Extracted data entries:
Start of Block

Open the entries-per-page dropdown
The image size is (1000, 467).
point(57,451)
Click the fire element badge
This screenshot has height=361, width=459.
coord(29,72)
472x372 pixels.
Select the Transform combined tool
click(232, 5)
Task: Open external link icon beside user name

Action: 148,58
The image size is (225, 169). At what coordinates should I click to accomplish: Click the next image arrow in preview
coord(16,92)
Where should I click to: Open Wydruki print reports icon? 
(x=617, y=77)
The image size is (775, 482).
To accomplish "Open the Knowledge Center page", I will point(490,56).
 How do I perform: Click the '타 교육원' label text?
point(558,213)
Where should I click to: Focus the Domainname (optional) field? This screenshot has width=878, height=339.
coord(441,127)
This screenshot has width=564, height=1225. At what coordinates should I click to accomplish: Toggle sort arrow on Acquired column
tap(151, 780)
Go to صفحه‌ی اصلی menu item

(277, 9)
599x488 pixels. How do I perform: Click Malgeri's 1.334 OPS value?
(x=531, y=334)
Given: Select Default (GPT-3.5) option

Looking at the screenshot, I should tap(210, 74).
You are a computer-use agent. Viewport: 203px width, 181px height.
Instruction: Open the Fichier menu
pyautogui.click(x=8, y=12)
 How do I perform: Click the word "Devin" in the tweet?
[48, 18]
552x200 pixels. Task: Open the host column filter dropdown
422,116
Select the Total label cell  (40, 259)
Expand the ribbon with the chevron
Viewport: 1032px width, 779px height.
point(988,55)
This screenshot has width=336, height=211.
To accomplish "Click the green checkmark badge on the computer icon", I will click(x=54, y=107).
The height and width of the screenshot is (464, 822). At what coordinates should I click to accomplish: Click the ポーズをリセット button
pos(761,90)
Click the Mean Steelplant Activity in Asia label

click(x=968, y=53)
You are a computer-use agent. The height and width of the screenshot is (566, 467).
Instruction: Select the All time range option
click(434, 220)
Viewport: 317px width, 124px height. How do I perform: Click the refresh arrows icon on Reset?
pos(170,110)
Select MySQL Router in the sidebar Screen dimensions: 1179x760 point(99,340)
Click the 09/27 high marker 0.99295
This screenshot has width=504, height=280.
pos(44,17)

End of Block

* [TASK]: Your job is to give the data above again exactly, in full.

* [COMPLETED TASK]:
Open the entries-per-page dropdown
The image size is (1000, 467).
point(57,451)
Click the fire element badge
This screenshot has height=361, width=459.
coord(29,72)
472x372 pixels.
Select the Transform combined tool
click(232, 5)
Task: Open external link icon beside user name

Action: 148,58
The image size is (225, 169). At what coordinates should I click to accomplish: Click the next image arrow in preview
coord(16,92)
Where should I click to: Open Wydruki print reports icon? 
(x=617, y=77)
The image size is (775, 482).
To accomplish "Open the Knowledge Center page", I will point(490,56).
 How do I perform: Click the '타 교육원' label text?
point(558,213)
Where should I click to: Focus the Domainname (optional) field? This screenshot has width=878, height=339.
coord(441,127)
This screenshot has width=564, height=1225. At what coordinates should I click to accomplish: Toggle sort arrow on Acquired column
tap(151, 780)
Go to صفحه‌ی اصلی menu item

(277, 9)
599x488 pixels. How do I perform: Click Malgeri's 1.334 OPS value?
(x=531, y=334)
Given: Select Default (GPT-3.5) option

Looking at the screenshot, I should tap(210, 74).
You are a computer-use agent. Viewport: 203px width, 181px height.
Instruction: Open the Fichier menu
pyautogui.click(x=8, y=12)
 How do I perform: Click the word "Devin" in the tweet?
[48, 18]
552x200 pixels. Task: Open the host column filter dropdown
422,116
Select the Total label cell  (40, 259)
Expand the ribbon with the chevron
Viewport: 1032px width, 779px height.
point(988,55)
This screenshot has width=336, height=211.
To accomplish "Click the green checkmark badge on the computer icon", I will click(x=54, y=107).
The height and width of the screenshot is (464, 822). At what coordinates should I click to accomplish: Click the ポーズをリセット button
pos(761,90)
Click the Mean Steelplant Activity in Asia label

click(x=968, y=53)
You are a computer-use agent. The height and width of the screenshot is (566, 467).
Instruction: Select the All time range option
click(434, 220)
Viewport: 317px width, 124px height. How do I perform: Click the refresh arrows icon on Reset?
pos(170,110)
Select MySQL Router in the sidebar Screen dimensions: 1179x760 point(99,340)
Click the 09/27 high marker 0.99295
This screenshot has width=504, height=280.
pos(44,17)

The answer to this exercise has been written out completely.